• DIRECTIVES
- A) Please reproduce the passage from the Doctor Who review starting at "Which, finally, brings" and ending at "he does it.".
- B) Summarize the Doctor Who review in two sentences.
- C) Continue the review of "The Witch's Familiar" from the point where it ends.

What's most interesting is if we compare The Big Moment of the previous three Doctors to Twelve's (lack of) Big Moment. Ten's is the most obvious and the least necessary, because he was such a "What You See Is What You Get" character archetype. But even in the context of being the clearest and most easily digestible of the Doctors, Ten still received that excellent monologue aboard the Sycorax ship. The scene tells the audience everything they need to know about the Tenth Doctor, the needlessly melodramatic and overly expressive screen hog. Eleven gets his Big Moment during his first episode, as well, with the "Basically, run." scene from "Eleventh Hour". It's able to impart the central dichotomy that is Eleven, the sort of egotistic humility, the self-loathing self-parody that defines him. For Nine, it took a bit longer, but by "Dalek" The Ninth Doctor had been clarified from his predecessors. The depression, sociopathic violence, and post-traumatic stress - essentially, the severely damaged war veteran - were all traits that were pushed to the fore in Nine's sixth episode, allowing the audience to understand the depths of his guilt and shame.

Which, finally, brings us to "The Witch's Familiar". I like this hour for a lot of different reasons, chief among them being the quote with which I kicked off this review. After thirteen episodes, Twelve finally receives his Big Moment. And boy, is it a doozy.

I really love Twelve's "bloke in a box" monologue. It layers Twelve in a thoughtful and articulate way. It's able to express every complicated aspect of his character with an economy of words that's impressive. Twelve, in contrast to Doctors Nine through Eleven, owns the self-loathing he feels over dwelling on it (in the case of Nine and Ten) or ignoring it (in the case of Eleven). Twelve is honest, pure, able to recognize reality and simply power through it. There's no paralyzing attacks of conscience because he doesn't have time for it; he got it all out of his system in his first season. He's there to do a job, and he does it.

This sort of utilitarian, no-nonsense worldview is exclusively Twelve, and is what makes him unique. His humility is factual; Nine professed to be humble, but when the chips were down he revealed his unassuming facade to be just that, a facade. Ten and Eleven didn't even try, since the former turned self-absorption to an art form and the latter was in a constant state of deception, intimating he was grander than he was.

Twelve's modus operandi is that of the "realist". He makes no grand statements he can't immediately back up. He doesn't think of himself as this wondrous being of light, he's exactly what he is - a bloke in a box. He's under no delusions. Even the way Twelve resolves the episode - by recognizing the inherent failure of Davros' plan and letting it implode on itself - is such a perfectly Twelve solution to an episodic threat. There's no monologues, no shouting. He came because Davros was sick and he asked. That's the beginning and end of it. He realizes that "The Doctor" is a beatific ideal to attain, something he, the nameless Time Lord who ran from Gallifrey all those years ago, should aspire to be. Sometimes, he's able to assume that mantle. More often than not, he isn't. Either way he's fine with that. The point is in the trying.

This is the strength of "The Witch's Familiar" as a narrative piece. It has problems, of course, but its largest asset is in its ability to mine depths from a trio of characters. Most obviously The Doctor, but also from Davros and Missy.

• DATASET SECTION
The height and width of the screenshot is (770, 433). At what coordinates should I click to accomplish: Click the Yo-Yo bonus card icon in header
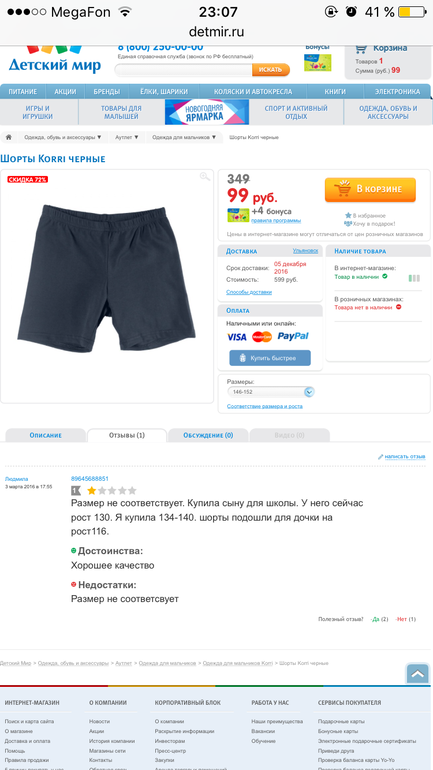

• RESULTS OF THE EXERCISE
- A)
Which, finally, brings us to "The Witch's Familiar". I like this hour for a lot of different reasons, chief among them being the quote with which I kicked off this review. After thirteen episodes, Twelve finally receives his Big Moment. And boy, is it a doozy.

I really love Twelve's "bloke in a box" monologue. It layers Twelve in a thoughtful and articulate way. It's able to express every complicated aspect of his character with an economy of words that's impressive. Twelve, in contrast to Doctors Nine through Eleven, owns the self-loathing he feels over dwelling on it (in the case of Nine and Ten) or ignoring it (in the case of Eleven). Twelve is honest, pure, able to recognize reality and simply power through it. There's no paralyzing attacks of conscience because he doesn't have time for it; he got it all out of his system in his first season. He's there to do a job, and he does it.

- B) The review compares the Big Moments that defined the Ninth, Tenth and Eleventh Doctors with the Twelfth Doctor's, which finally arrives after thirteen episodes in "The Witch's Familiar" with his "bloke in a box" monologue. It praises Twelve as a no-nonsense realist who owns his self-loathing, makes no grand statements he can't back up, and resolves the episode by letting Davros' plan implode on itself.

- C)
What's most interesting about Davros is that he's perpetuating a deception while still, seemingly, telling the truth. Nothing speaks to that inherent dichotomy more than the fact that Davros' position within the story of "Familiar". He's lulling The Doctor into a false sense of security, sure, but does so by being honest. Davros is going to die, hence all the skulduggery in the first place. He, essentially, manipulates The Doctor with the truth.

Such duality allows scenes like Davros' "sincere congratulations" speech to still be resonant, even after the twist reveal. Davros is still a man on his deathbed. Every single one of his lines have a confessional quality to them, illustrating the importance that he places on both family and on The Doctor. He, sincerely, thanks his greatest enemy for finding the Time Lords again.

Davros reveals himself to be a man of contradictions in "Familiar". He's both proud, and lives in lethal fear of the Daleks. He both idolizes and hatesThe Doctor. He both owes his life to and is disgusted by The Doctor's "greatest weakness" - compassion. Davros' contradictory nature is displayed most obviously right before the climax when he, in a moment of supreme weakness, begs The Doctor, "Did I do right, Doctor? Tell me. Was I right? I need to know. Before the end. Am I a good man?" It's both a way to "lull" The Doctor in a false sense of security and a sincere question. It's obviously meant to be a direct callback to the previous season ("Death in Heaven" in particular), where The Doctor was paralyzed by his own internal moral confusion. Instead of Twelve's crisis at the beginning of his life, Davros' exists at the end, the guilt of a man about to have his sins weighed and knows he's overburdened with them. Davros, this episode, comes across as both tragic and detestable, speaking further to the inherent duality that guides his decisions.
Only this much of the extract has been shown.